I realize that it would be a hard case to deny the plaintiff relief, and, for that reason, I regret that I feel constrained to dissent. But I am reminded that hard cases make bad precedents.
The mind of the Court evidently has been too much impressed by the fact that McWhirter had notice of plaintiffs' rights when he bought. Otherwise, there is no apparent reason for the elaboration of the evidence to show that he had notice — a fact found by the master and concurred in by the Circuit Judge. But that fact is really irrelevant in the consideration of the question which became the real issue *Page 569 
in the case, as soon as it was established that McWhirter had notice, to wit: Did Pitchford have notice? For it must be conceded that, if he purchased without notice, McWhirter got a good title.
With due respect to my brethren, it seems to me that the inference of notice to Pitchford, which has been drawn from the evidence, is strained and unwarranted, and that the reasoning upon which that inference is based is too technical. I think undue importance has been given to the use of the word "titles" in the certificate which Pitchford signed in 1896, two years before the mortgage was given. It is a matter of common knowledge — and the master and Circuit Judge so find — that laymen frequently use the word "titles" inaccurately to refer to a single deed.
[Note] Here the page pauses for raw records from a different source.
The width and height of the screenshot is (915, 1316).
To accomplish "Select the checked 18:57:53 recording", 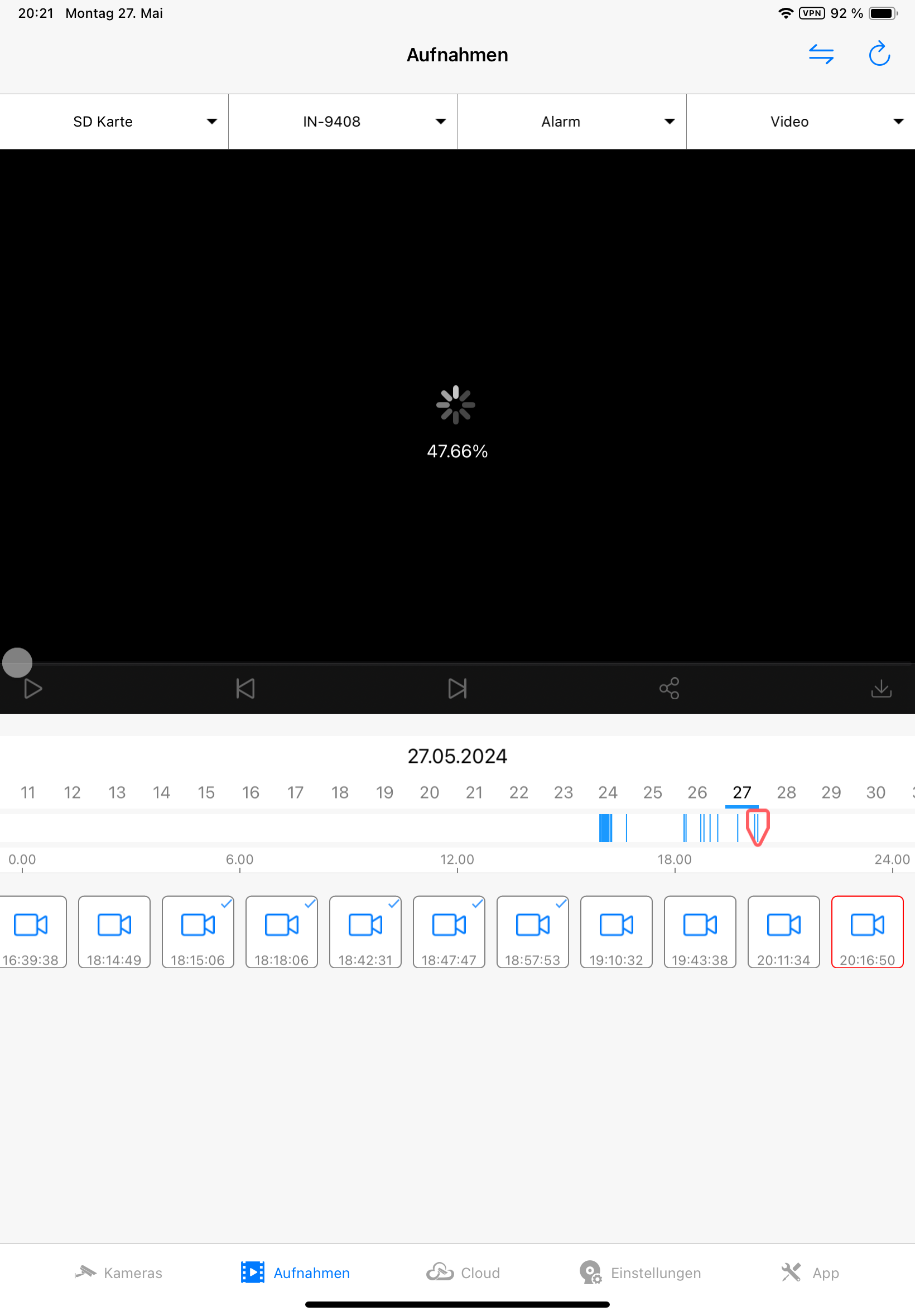I will coord(533,932).
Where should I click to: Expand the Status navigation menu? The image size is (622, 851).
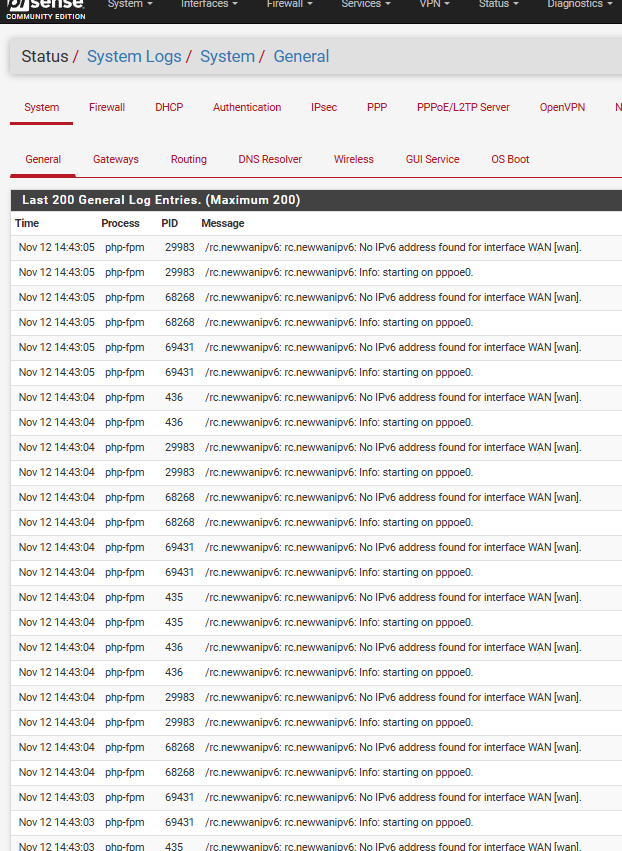click(x=498, y=5)
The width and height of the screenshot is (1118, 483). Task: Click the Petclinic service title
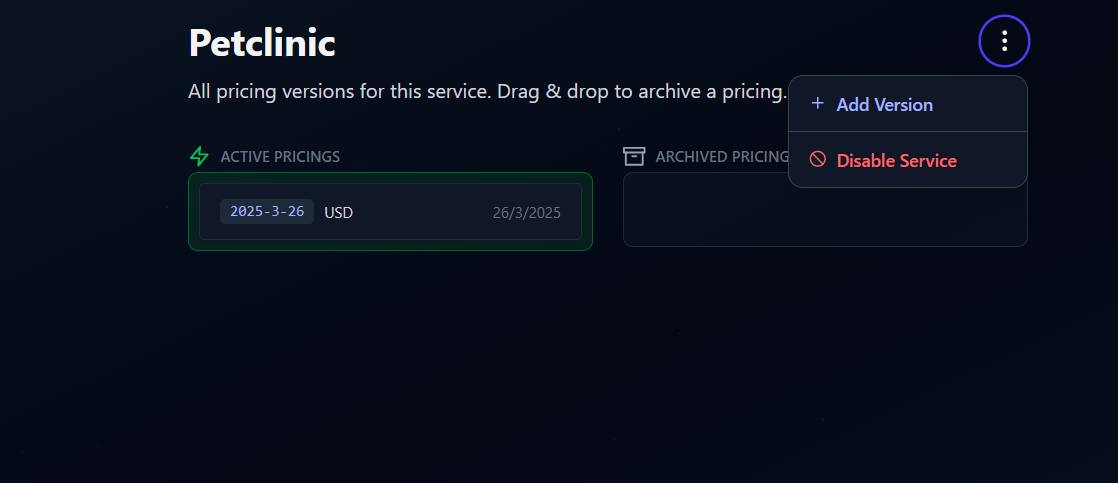tap(262, 43)
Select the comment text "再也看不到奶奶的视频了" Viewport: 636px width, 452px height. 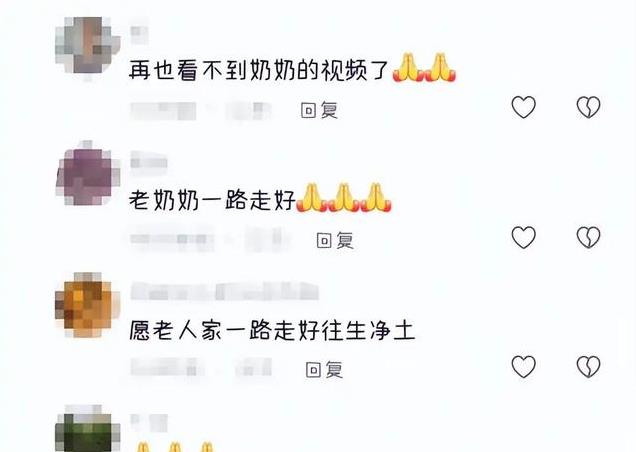pyautogui.click(x=259, y=70)
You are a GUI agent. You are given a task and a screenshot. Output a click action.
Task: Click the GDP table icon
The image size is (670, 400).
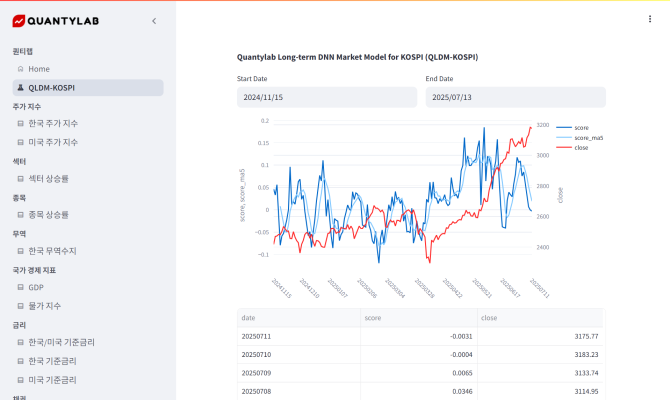(20, 287)
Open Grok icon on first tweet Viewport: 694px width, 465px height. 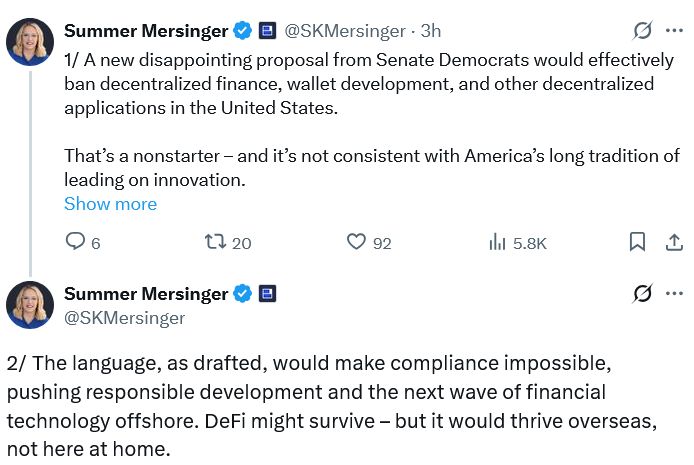click(x=643, y=31)
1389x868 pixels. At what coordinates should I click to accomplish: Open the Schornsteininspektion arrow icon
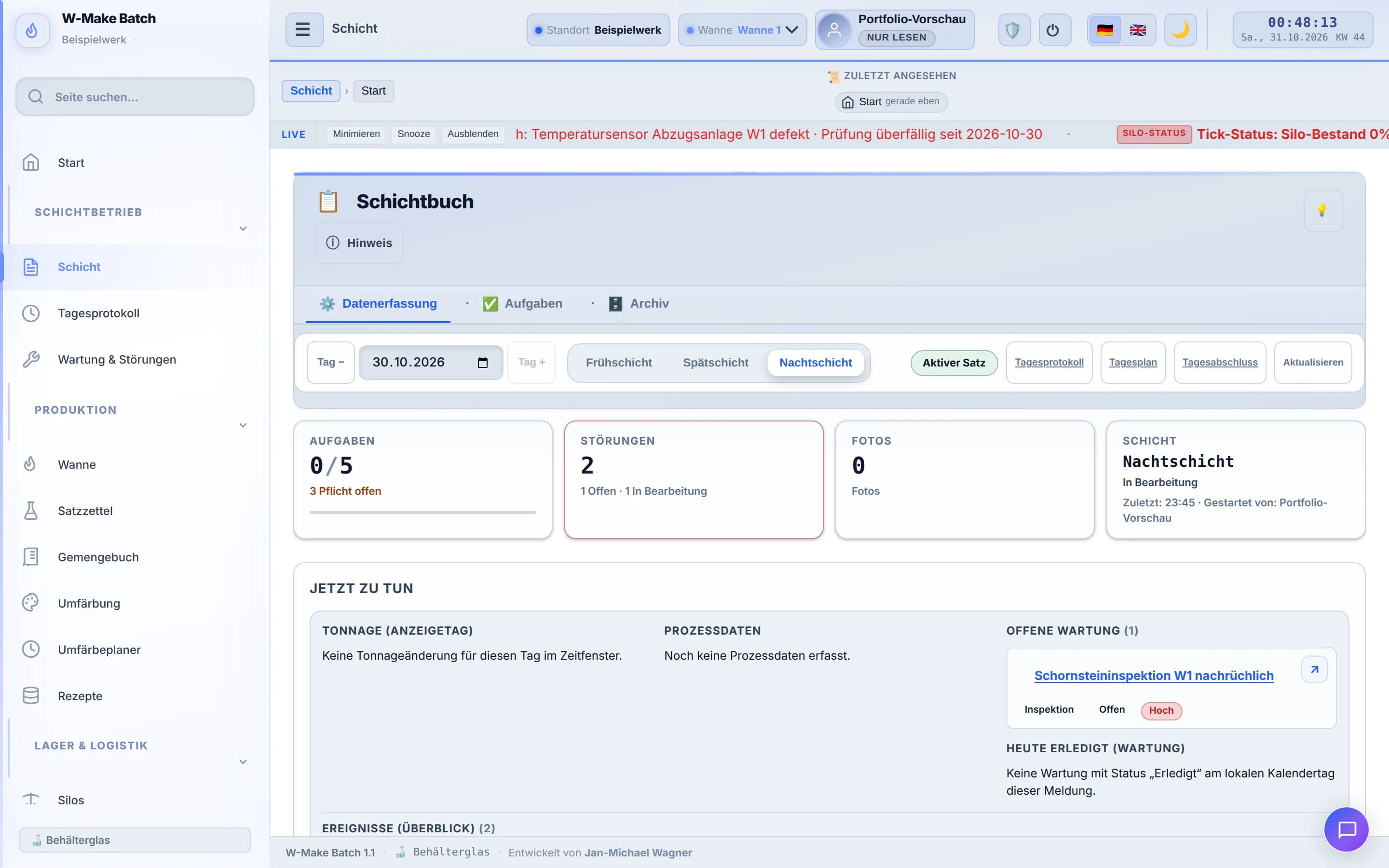tap(1314, 669)
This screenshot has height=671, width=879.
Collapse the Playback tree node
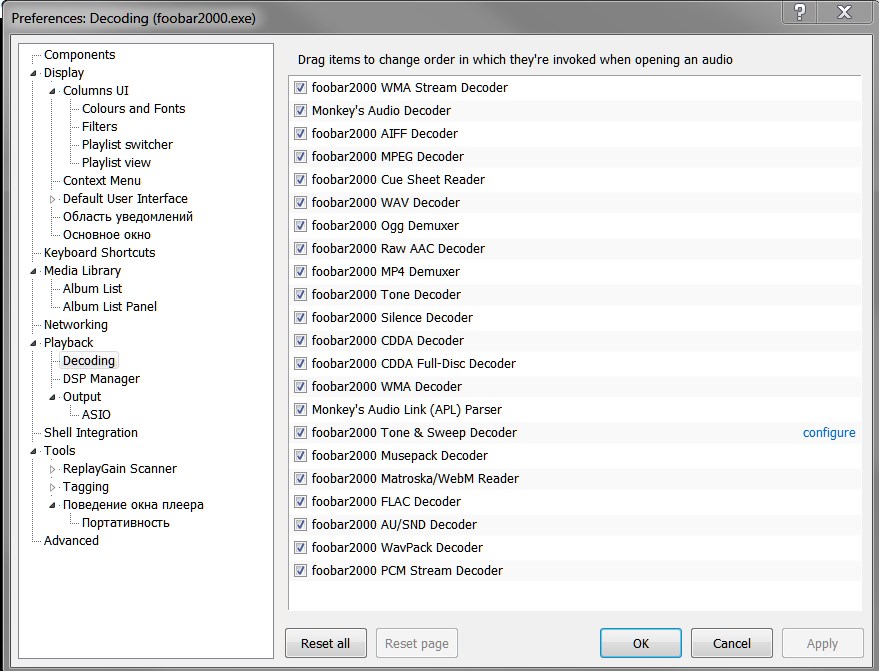point(35,343)
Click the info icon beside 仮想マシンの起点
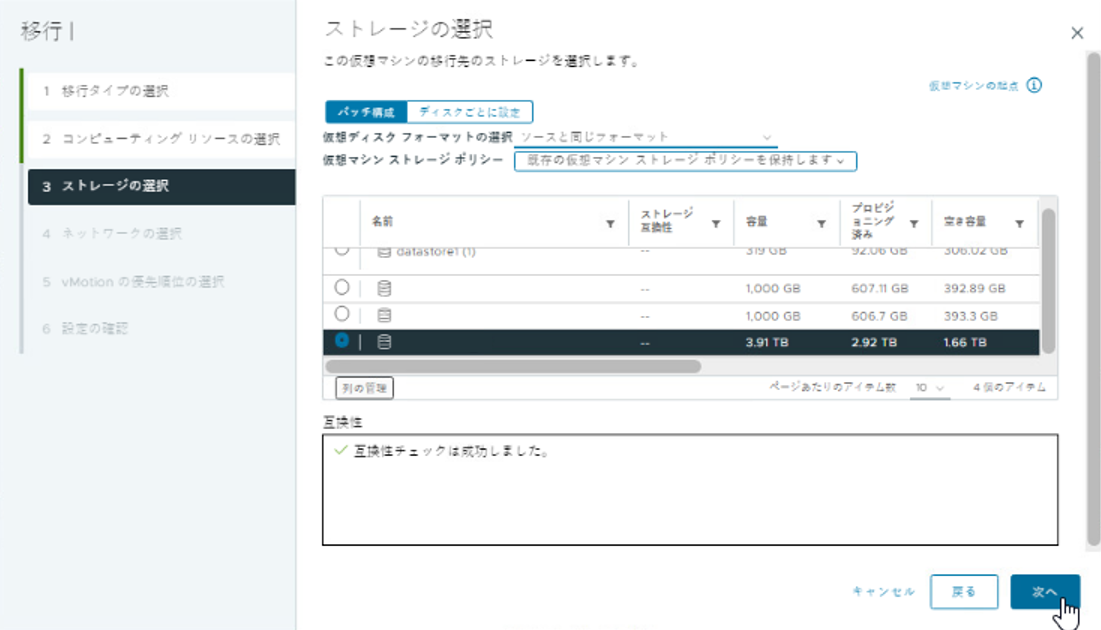 1034,86
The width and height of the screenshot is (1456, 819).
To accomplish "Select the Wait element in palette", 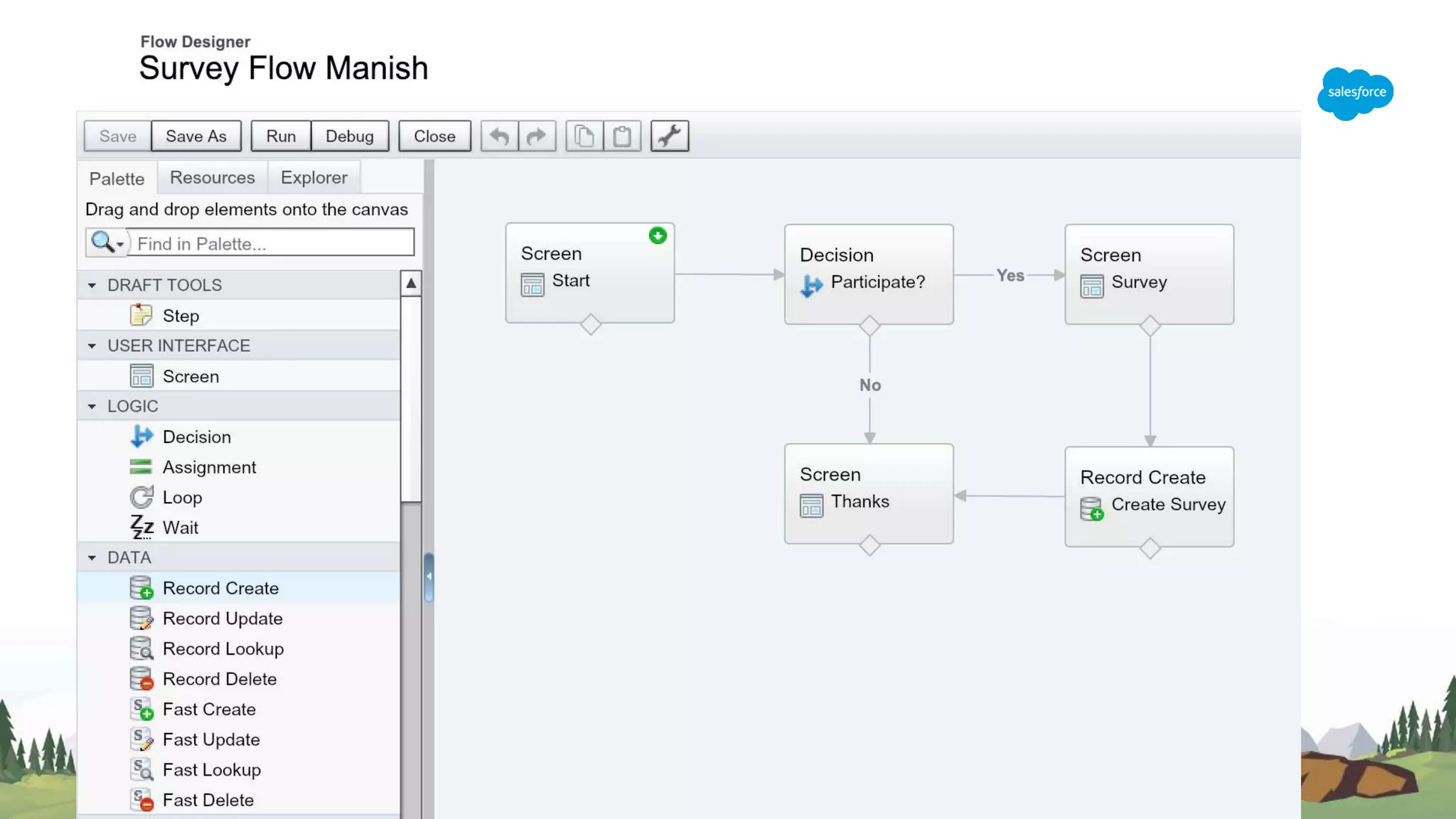I will (180, 528).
It is said that we must presume that Pennington did the square and correct thing, and delivered to Pitchford all three of the deeds, and especially because, if he did not do that, he laid himself liable to a criminal prosecution for obtaining goods under false pretenses, and we must presume that he was innocent of that crime. Can we fairly indulge that presumption in the face of the undisputed fact in the record evidence that he gave a mortgage of the fee, when he knew that he had only a life estate? And the further fact that he never put on record the deeds by which his estate in fee had been cut down to a life estate? As an honest man, clearly it was his duty to have put those deeds on record.
But must we not also indulge the presumption that Pitchford did not commit perjury when he swore that he did not have notice of the deeds? His character is unimpeached, and this is what he swore: "I had no notice of any kind of any defect in the title. I thought he had a good title. I had no notice at any time of any unrecorded deed."
If the inference drawn by the Court from the use of the word "titles" in the certificate is correct, it follows that he sworse falsely, for, if the three deeds were delivered to him, he must have seen and known that two of them had not been *Page 570 
recorded, and he must have known from the unrecorded deeds that Pennington had only a life estate.
An inference of constructive notice is also drawn from the fact that Pitchford testified that he did not remember whether he or his bookkeeper took the mortgage. Is it reasonable to infer from that statement that the transaction was between Pennington and the bookkeeper, and that the latter may have had notice, which the law would impute to Pitchford? I think not, for the testimony shows too clearly to admit of doubt that the negotiation and agreement was had between Pennington and Pitchford, and what Pitchford meant was merely that he did not remember whether he himself or his bookkeeper performed the clerical work of preparing the mortgage.
I think the clear preponderance of the evidence is in favor of the finding of the master, concurred in by the Circuit Judge, that Pitchford had not had notice. It is often hard to prove a negative; but, if it has not been shown in this case that Pitchford took his mortgage without notice of plaintiffs' rights, I do not see how that defense can be established in any case.
MR. JUSTICE FRASER concurs with MR. JUSTICE HYDRICK.